Quién sabe cuáles serían sus pensamientos cuando bordaba aquel pañuelo por allá en los años 1920’s, en un pueblito de Alemania, a orillas del Báltico.
Más misterioso aún es cómo aquel pañuelito blanquísimo, inmaculadamente doblado en forma triangular, llegó a mis manos.
Tuvo que escapar de la guerra, cruzar fronteras y navegar océanos, Holanda, Inglaterra, para finalmente caer en mis muy venezolanas manos.
Lo bordó Tante (tía en alemán) Elizabeth, la fallecida hermana de mi suegra, quien un día, allá en su casita de Gales, me lo regaló.
Desde entonces lo he conservado fielmente en mi mesa de noche.
Hasta el fin de semana pasado.
Mi nieta Natalia, de cinco años, se quedó a dormir conmigo.
Inquieta, en la madrugada daba vueltas y vueltas. La noté congestionada. Como ninguna de las dos podía dormir le dije:
– ¿Quieres sonarte la nariz?
Ella asintió.
Sin prender la luz, al tacto, intenté encontrar un kleenex en mi mesa de noche, pero nada.
Entonces apareció el lánguido pañuelo. Se lo pasé.
Ella lo tocó asombrada y me preguntó:
– ¿Alguien más lo ha usado?
Y yo le dije:
– No en los últimos cien años.
Acto seguido, Natalia se sopló la nariz como si se le fuera la vida en ello.
Me pasó el humedecido y arrugado pañuelito. Lo solté sobre la mesa de noche, estrujado, liberado y feliz, como con sensación de misión cumplida, eso pensé.

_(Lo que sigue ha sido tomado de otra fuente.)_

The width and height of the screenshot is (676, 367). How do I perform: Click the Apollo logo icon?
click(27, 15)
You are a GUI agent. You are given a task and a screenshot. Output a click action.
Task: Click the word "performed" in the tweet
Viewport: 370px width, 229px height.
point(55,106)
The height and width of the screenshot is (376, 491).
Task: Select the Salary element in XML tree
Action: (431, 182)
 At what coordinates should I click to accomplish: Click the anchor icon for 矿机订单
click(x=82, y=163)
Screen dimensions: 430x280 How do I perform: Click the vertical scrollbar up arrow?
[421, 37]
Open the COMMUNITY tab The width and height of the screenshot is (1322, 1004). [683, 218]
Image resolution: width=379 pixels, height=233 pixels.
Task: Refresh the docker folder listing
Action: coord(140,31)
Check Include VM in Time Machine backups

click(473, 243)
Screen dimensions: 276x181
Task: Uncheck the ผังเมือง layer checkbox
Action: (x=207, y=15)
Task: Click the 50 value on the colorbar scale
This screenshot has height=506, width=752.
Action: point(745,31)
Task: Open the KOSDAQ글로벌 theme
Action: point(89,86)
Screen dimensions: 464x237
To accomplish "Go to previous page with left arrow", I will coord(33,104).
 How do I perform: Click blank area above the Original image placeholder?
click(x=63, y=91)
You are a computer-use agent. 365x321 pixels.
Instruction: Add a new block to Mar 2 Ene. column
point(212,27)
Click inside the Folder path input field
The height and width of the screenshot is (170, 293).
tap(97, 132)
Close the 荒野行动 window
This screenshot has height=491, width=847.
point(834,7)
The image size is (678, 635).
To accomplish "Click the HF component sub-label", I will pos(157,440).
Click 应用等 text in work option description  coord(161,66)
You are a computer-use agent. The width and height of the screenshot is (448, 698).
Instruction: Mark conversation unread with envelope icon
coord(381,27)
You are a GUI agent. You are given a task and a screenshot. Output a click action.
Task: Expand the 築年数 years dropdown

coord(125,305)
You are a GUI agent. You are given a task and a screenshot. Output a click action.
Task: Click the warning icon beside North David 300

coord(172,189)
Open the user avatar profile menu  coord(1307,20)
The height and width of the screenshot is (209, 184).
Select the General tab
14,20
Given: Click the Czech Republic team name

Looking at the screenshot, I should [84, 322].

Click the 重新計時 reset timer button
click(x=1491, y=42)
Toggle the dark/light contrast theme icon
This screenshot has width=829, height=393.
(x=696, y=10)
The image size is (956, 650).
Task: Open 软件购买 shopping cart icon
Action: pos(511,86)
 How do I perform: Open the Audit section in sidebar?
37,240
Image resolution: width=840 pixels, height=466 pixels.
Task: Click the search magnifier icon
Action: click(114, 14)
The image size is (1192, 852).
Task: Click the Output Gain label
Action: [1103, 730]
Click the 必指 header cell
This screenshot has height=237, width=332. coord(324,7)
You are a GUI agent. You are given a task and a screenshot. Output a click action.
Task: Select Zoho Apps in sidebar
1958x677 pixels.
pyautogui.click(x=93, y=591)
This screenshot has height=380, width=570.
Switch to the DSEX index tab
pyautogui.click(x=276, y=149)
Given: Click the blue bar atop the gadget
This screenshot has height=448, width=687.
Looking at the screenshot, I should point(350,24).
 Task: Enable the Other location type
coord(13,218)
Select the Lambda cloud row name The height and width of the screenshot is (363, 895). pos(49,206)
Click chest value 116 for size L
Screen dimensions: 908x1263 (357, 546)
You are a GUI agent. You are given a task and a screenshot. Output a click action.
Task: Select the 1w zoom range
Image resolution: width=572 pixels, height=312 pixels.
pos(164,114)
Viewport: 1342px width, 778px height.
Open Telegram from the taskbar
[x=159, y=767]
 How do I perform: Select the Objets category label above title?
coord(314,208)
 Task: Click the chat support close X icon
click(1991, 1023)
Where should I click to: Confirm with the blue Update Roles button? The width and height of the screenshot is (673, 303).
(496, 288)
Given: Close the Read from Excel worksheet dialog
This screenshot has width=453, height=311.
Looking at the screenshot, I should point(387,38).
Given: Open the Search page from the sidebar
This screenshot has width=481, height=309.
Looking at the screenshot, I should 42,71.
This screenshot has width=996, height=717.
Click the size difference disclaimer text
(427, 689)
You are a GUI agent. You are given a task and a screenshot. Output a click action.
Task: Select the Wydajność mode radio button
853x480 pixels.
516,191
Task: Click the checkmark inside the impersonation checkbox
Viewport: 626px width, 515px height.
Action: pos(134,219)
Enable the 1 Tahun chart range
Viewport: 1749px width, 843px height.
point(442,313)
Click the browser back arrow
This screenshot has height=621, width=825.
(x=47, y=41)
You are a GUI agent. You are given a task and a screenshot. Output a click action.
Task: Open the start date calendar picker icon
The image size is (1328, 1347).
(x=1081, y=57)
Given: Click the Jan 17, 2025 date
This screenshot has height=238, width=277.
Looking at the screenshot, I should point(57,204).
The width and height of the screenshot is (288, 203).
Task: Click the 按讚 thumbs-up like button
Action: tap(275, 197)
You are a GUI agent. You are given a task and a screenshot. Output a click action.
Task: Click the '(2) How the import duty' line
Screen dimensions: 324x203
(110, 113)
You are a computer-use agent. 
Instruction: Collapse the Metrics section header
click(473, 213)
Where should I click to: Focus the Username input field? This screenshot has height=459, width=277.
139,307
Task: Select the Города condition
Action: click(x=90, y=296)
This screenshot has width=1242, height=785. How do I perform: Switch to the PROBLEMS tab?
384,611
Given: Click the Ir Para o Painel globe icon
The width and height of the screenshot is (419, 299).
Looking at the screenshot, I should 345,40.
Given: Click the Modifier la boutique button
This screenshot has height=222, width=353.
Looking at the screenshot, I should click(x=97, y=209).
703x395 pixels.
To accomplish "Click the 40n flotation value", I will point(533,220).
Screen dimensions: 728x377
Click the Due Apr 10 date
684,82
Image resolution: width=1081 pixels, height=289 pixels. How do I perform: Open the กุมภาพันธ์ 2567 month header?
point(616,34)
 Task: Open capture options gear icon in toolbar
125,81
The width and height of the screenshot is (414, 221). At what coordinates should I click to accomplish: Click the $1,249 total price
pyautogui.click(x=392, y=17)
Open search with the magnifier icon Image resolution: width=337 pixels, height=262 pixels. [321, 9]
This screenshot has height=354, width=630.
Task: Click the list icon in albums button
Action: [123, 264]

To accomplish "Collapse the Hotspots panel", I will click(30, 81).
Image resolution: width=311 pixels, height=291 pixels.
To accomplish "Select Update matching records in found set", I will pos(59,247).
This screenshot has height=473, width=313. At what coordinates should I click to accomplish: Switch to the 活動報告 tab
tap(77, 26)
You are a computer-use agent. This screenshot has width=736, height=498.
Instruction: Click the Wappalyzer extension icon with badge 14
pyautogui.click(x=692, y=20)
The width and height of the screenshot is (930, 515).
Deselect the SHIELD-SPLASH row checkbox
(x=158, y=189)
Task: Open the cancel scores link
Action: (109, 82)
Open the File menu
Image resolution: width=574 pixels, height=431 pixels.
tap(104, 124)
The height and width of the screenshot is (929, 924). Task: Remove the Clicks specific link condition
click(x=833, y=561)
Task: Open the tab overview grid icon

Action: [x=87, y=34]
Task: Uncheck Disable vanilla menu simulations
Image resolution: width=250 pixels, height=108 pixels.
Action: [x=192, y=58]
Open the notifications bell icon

Tante Elizabeth, nunca se hubiese imaginado que, casi un siglo después, el pañuelo por ella bordado iba a despertar de su largo sueño, en otro continente, en la nariz de la niña más dulce del mundo.
Hasta las cosas más triviales encuentran su razón y su destino. Allí quedó el pañuelito, en reposo perfecto.
Como el que pensaba sería el nuestro cuando de pronto escuché una vocecita diciendo:
– Nana ¿sabes cómo se dice pañuelo en japonés?
– No – dije.
– ¡Sakamoko!
Nos dio un ataque de risa para luego sucumbir al más dulce de los sueños.
Tante Elizabeth estará feliz.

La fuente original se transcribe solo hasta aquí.